How does the core size affect the color of the fiber connector?

The industry standard color code helps technicians identify the fiber type at a glance. Single-mode connectors and patch cords with a 9-micron core are typically blue (UPC polish) or green (APC polish). Multi-mode connectors with a 50 or 62.5 micron core are beige for OM1, black for OM2, aqua for OM3, and violet for OM4. The connector color does not change the optical properties of the core itself but prevents costly mixing of incompatible fiber types.

Why does a smaller core require a laser rather than an LED light source?

The 9-micron core of an optical fiber designed for single-mode operation has a cross-sectional area of only about 60 square microns. Coupling light from a broad-area LED into such a small aperture is extremely inefficient because most of the LED's light falls outside the core acceptance angle. A laser diode, with its narrow, highly collimated beam, can focus a much higher percentage of its output directly into the core. Multi-mode fibers with 50- to 62.5-micron cores have a much larger acceptance area and can be efficiently driven by lower-cost LED or vertical-cavity surface-emitting laser sources.

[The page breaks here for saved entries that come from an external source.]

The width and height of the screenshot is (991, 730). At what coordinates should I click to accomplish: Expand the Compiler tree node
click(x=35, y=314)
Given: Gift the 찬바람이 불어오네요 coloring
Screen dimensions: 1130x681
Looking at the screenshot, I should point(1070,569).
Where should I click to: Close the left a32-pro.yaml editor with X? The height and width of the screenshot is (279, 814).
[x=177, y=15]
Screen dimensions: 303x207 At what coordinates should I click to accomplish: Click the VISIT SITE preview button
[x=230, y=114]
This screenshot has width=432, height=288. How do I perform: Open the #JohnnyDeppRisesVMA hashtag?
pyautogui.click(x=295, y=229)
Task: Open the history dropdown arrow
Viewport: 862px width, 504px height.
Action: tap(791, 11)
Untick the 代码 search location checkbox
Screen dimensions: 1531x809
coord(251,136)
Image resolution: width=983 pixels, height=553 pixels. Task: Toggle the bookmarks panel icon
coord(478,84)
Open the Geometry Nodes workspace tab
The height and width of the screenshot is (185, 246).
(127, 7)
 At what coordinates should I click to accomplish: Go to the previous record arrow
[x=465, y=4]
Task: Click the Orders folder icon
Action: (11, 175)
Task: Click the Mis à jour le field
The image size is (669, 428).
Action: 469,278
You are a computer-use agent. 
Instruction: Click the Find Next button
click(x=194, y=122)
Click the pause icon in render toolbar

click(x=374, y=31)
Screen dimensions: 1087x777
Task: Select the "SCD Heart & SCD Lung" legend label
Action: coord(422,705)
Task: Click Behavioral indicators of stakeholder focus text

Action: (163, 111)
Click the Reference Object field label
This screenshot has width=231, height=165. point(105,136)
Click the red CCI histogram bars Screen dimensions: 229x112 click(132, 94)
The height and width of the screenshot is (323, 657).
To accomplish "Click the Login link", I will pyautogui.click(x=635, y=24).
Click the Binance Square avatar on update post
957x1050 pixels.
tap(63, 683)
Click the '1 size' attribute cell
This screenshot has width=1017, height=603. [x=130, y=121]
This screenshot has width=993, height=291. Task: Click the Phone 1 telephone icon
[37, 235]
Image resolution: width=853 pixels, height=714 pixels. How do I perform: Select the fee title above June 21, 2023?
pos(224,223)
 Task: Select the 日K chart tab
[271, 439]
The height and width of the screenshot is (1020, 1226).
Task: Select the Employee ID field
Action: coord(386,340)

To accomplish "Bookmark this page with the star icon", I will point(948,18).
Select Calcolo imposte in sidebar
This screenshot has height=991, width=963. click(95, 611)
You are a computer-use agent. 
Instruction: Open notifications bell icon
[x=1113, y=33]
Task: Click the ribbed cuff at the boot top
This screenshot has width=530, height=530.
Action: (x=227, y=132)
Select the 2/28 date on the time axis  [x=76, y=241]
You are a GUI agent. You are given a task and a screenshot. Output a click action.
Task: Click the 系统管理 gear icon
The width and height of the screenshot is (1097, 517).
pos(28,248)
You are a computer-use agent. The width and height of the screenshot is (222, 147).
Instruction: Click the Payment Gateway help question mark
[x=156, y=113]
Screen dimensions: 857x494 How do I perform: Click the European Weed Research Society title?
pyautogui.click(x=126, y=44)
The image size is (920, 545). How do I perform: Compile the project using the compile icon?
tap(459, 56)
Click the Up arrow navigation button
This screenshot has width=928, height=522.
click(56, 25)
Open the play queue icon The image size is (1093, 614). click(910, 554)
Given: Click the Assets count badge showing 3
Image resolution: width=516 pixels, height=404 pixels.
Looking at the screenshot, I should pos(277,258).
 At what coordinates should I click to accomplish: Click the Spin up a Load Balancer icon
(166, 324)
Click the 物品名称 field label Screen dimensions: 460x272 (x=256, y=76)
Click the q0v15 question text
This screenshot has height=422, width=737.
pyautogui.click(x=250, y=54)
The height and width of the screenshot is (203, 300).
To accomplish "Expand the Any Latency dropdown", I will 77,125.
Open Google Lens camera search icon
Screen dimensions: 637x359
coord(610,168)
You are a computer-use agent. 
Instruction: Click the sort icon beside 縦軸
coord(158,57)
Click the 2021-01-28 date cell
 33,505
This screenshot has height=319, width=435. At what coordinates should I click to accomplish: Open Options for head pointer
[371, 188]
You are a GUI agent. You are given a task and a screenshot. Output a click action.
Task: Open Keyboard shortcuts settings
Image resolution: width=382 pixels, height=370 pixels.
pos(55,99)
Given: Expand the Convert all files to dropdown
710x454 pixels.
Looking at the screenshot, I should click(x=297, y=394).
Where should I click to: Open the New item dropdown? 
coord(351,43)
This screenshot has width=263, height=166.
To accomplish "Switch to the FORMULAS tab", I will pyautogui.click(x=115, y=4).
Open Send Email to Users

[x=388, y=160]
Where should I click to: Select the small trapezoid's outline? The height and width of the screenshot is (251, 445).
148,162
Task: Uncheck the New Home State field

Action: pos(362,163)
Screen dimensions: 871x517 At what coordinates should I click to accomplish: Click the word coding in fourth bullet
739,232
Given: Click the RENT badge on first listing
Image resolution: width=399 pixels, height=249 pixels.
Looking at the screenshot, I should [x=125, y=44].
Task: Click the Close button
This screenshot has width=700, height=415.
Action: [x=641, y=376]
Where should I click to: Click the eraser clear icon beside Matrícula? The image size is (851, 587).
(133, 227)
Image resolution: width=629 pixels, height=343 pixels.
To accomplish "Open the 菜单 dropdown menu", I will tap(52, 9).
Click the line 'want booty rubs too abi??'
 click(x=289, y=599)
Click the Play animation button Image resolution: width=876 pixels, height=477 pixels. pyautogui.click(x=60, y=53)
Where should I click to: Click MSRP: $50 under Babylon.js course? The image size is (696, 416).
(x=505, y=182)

The core of an optical fiber is the defining element that determines whether a fiber can carry a single stream of data across an ocean or distribute high-bandwidth signals throughout a data center. Its diameter, purity, and refractive index profile are the result of decades of materials science and manufacturing refinement. Understanding the core's role clarifies why single-mode and multi-mode fibers serve such different niches in modern communication infrastructure.